“Lo importante en la vida no es que alguien les dé pescado, sino aprender a pescar”, esa fue una de las mayores lecciones de vida que Jessica y Carin aprendieron de su padre y que las motivó a crear su emprendimiento y ser las mejores en lo que decidieran hacer en la vida.

Siguiendo esta premisa y el amor por los caballos que heredaron de su madre, decidieron crear Rönner Design, en el que al principio contaban con un portafolio amplio de marcas, 2 tiendas en Bogotá, facturación decente y cien mil ‘chicharrones’.

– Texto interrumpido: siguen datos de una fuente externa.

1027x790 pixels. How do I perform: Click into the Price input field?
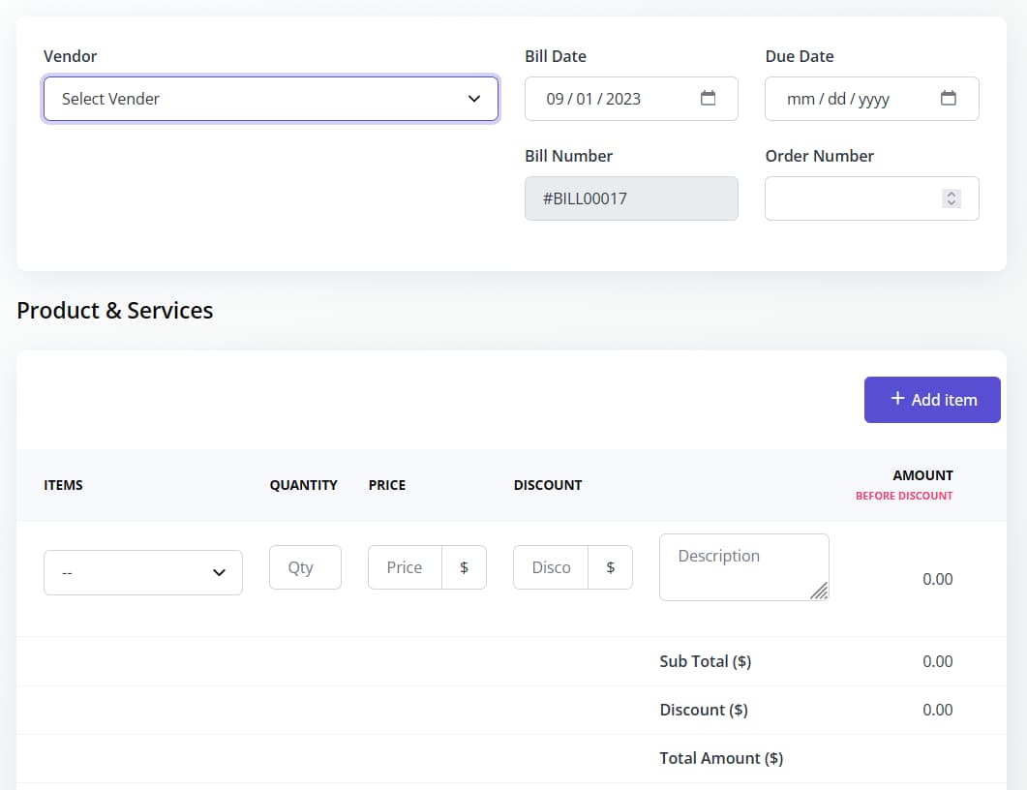[405, 567]
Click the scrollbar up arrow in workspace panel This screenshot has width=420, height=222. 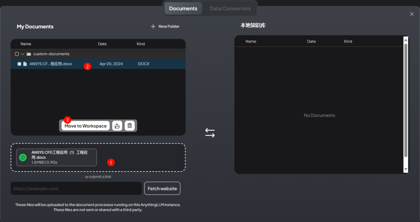[406, 40]
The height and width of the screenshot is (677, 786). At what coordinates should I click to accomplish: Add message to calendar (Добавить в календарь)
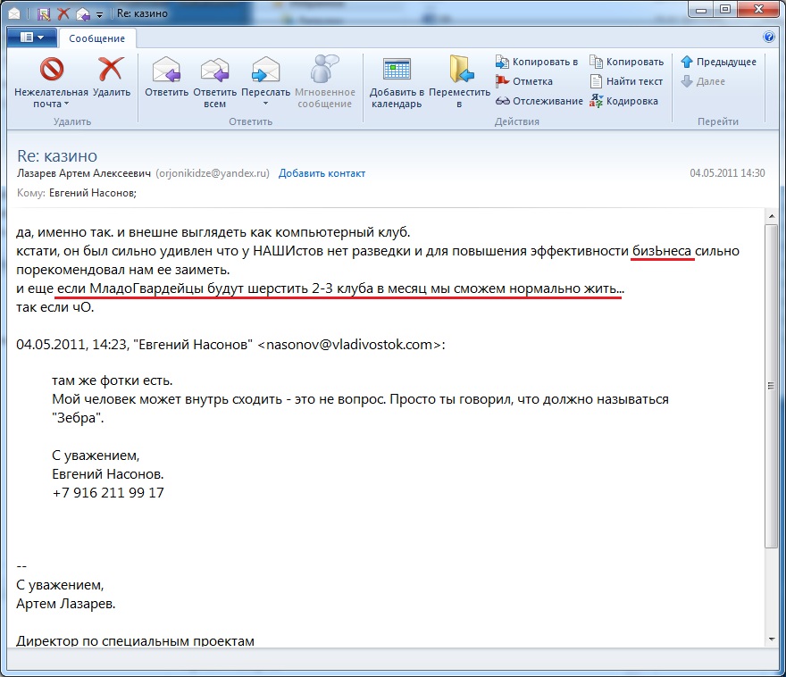[x=396, y=70]
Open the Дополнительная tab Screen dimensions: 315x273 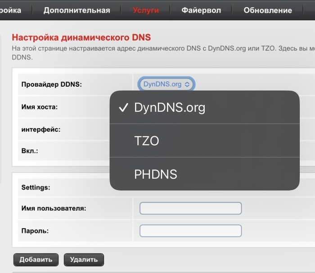[x=77, y=10]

Luego de problemas con proveedores y a que las cosas no estaban funcionando de la mejor forma, a las hermanas se les cruzó por la mente desistir por la frustración que les generaba no saber cómo continuar.  Sin embargo, gracias al apoyo de sus seres queridos y a varias señales que les indicaban que no desfallecieran, vieron en el fracaso una oportunidad para enfocarse y tomar fuerzas para seguir luchando por su empresa.


Tres lecciones que aprendieron de sus múltiples desafíos:

  1. La importancia de enfocarse y de participar en ferias internacionales.
  2. Muchas veces cuando se está emprendiendo no se tienen los recursos o el dinero deseado y esto no debe ser una limitación para hacer las cosas necesarios. Se debe tratar de hacer lo que se puede con los recursos que se tienen en el momento.
  3. Ver lo qué está haciendo la competencia siempre prensando cómo ser diferentes y ser como “mosca en leche”.

Gracias a este trabajo, hoy ya han participado en 5 ferias internacionales, están en más de 14 países a través de 40 tiendas que venden sus productos.Lo más importante es que seguirán soñando con  hacer la mejor ’empanada del nicho ecuestre’.